Moreover, when a dream is too complex, it makes sense to schematize it. For example, Jung sees a dream as a drama, comprising an exposition of the situation (place, time and dramatis personae) and the problem, followed by the adventures and finally the lysis or result of the dream, which is also the compensatory representation of the dream action. In fact, most dreams follow a similar dramatic structure, which the ritual also reproduces at the conscious level. The specificity of analytical psychology lies in the fact that dreams are seen as dramatic personifications of complexes.
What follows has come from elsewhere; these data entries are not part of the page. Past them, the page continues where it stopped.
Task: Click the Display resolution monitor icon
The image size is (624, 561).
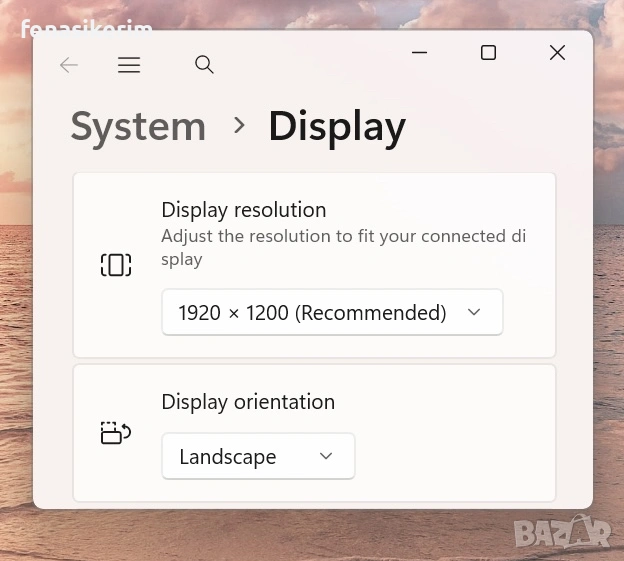Action: [116, 265]
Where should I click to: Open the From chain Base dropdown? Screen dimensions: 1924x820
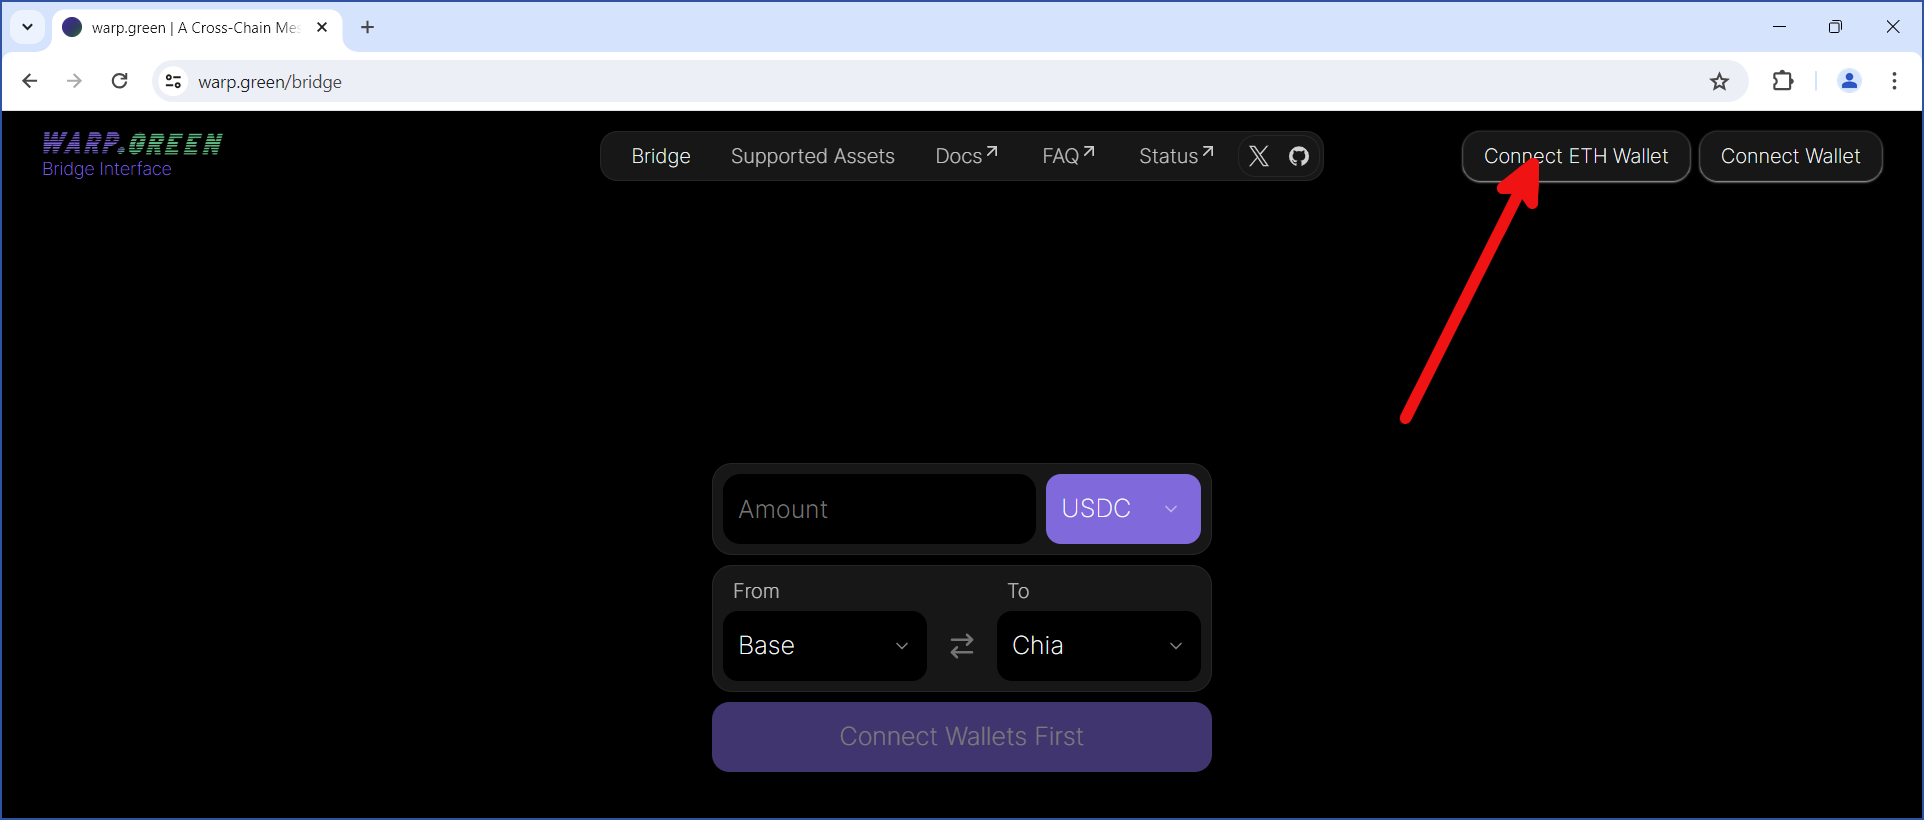(824, 646)
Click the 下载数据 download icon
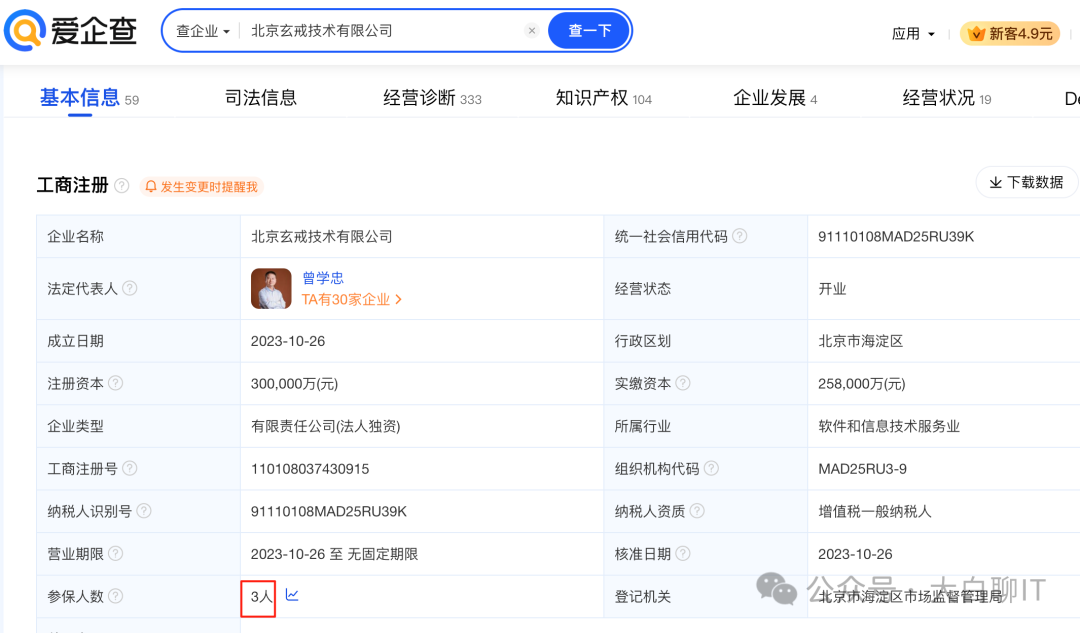The image size is (1080, 633). [996, 182]
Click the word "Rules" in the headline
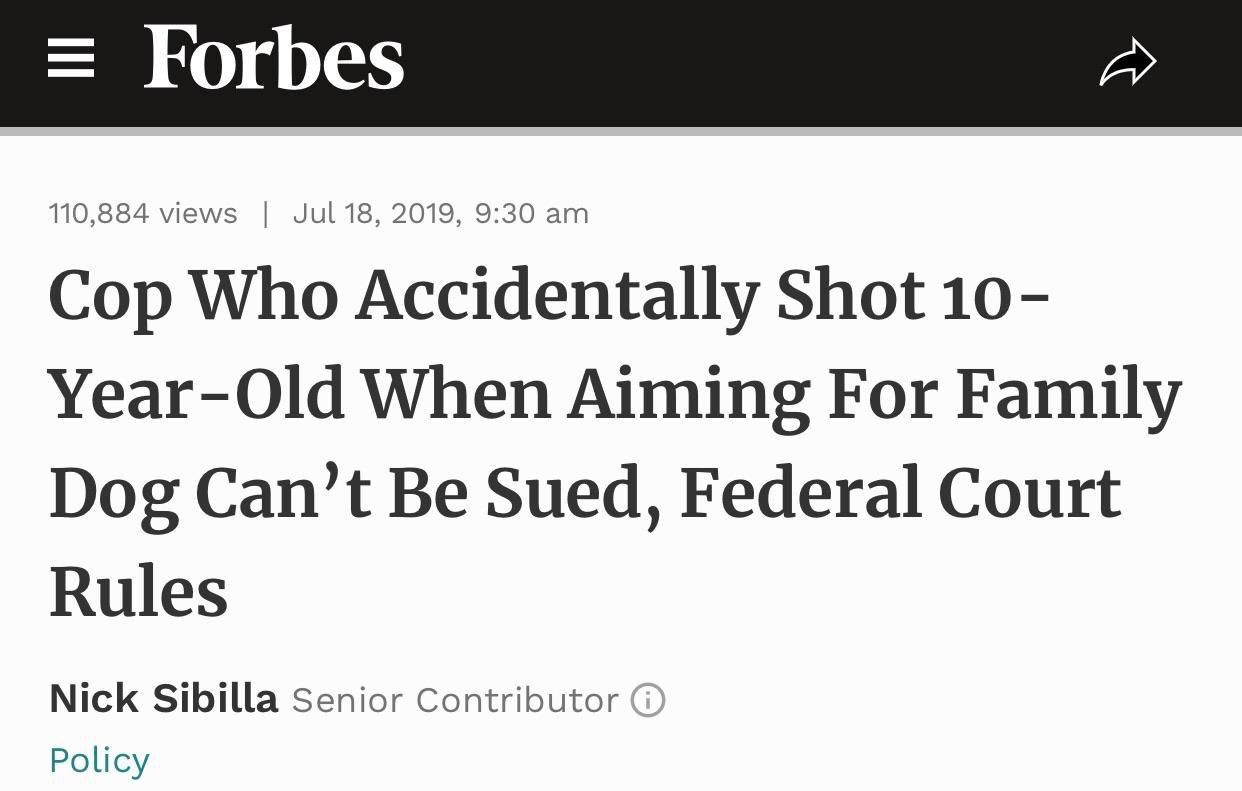 click(x=138, y=591)
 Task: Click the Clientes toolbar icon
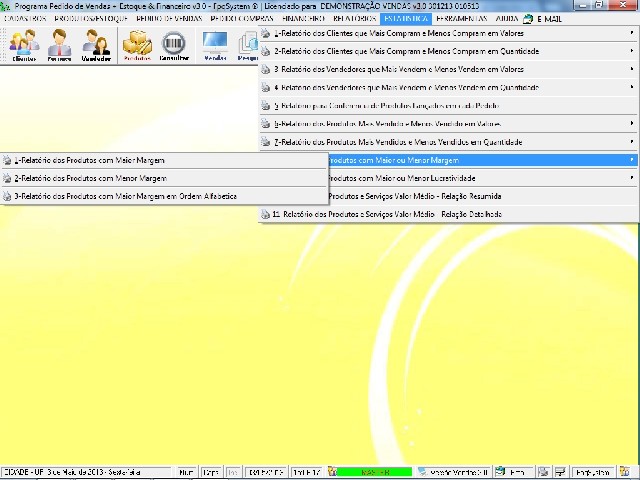[24, 46]
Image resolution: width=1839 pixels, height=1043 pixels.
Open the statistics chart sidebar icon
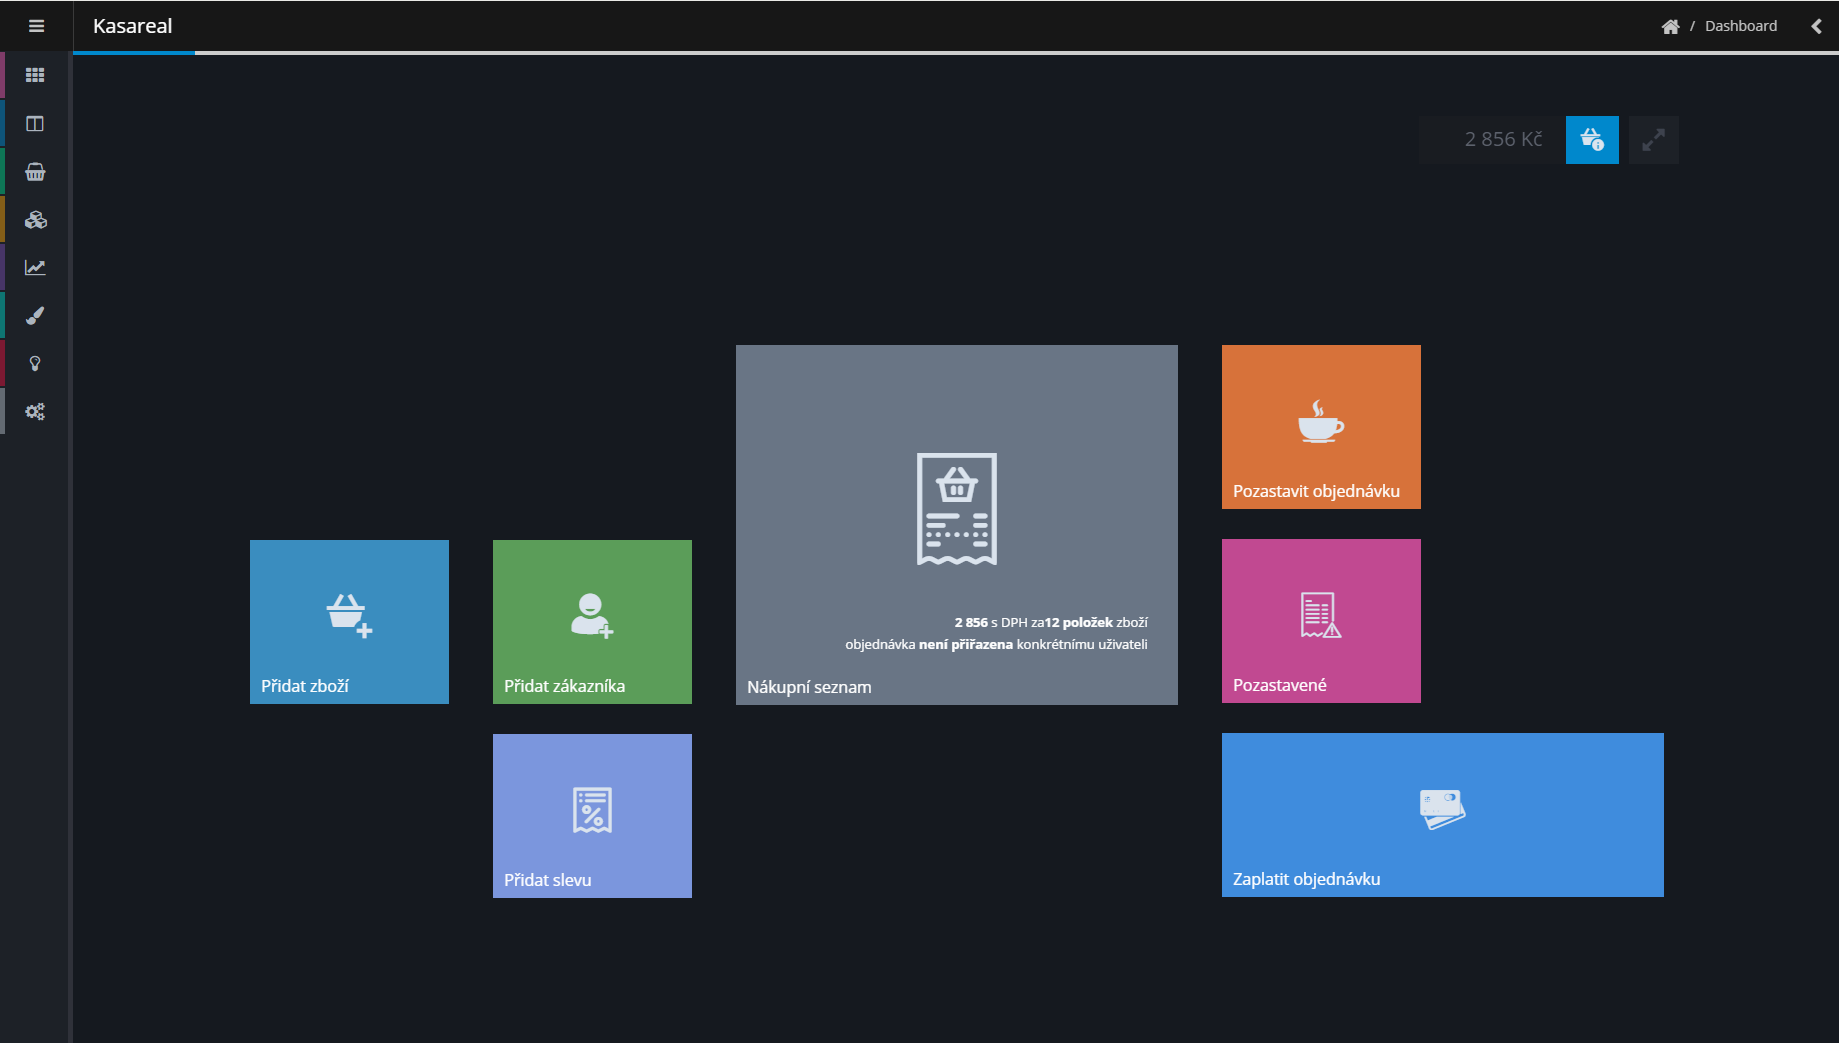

=== Concentric method and ethical principles of interpretation ===

While the free association method proceeds by arborescence, gradually moving away from the primitive dream image, Jung's method is "concentric", tending to return to the dream image. The Freudian method is considered too defensive, as it allows for a reduction to the original figure. Jung therefore prefers a circular, circumambulatory method that is found in spiritual traditions such as alchemy and Gnosticism, and which he calls amplification. But it's not just a technical approach, it's also an ethical position for the practitioner in relation to the dream and the dreamer.

The analyst must assume that he or she knows nothing about the dream and cannot form a preconceived or theoretical opinion. Indeed, Jung explains that, given the "infinite variability of dreams", it is best to "treat the dream as a totally unknown object ". Marie Louise von Franz puts it this way: "We should observe dreams as objectively as possible (...). The dream brings a new message that neither the analyst nor the subject can know in advance ". The analyst also has a role to play in this interpretation. The analyst is there to guide the dreamer in the initial interpretative work of amplifying the dream. On the other hand, certain images can be harmful, and the analyst has a duty, particularly through transference, to genuinely help the patient make them conscious. For Jung, transference, in contrast to Freud, has a useful purpose in treatment: by becoming the object of the dreamer's projections, the analyst enables him or her to make certain unconscious contents conscious.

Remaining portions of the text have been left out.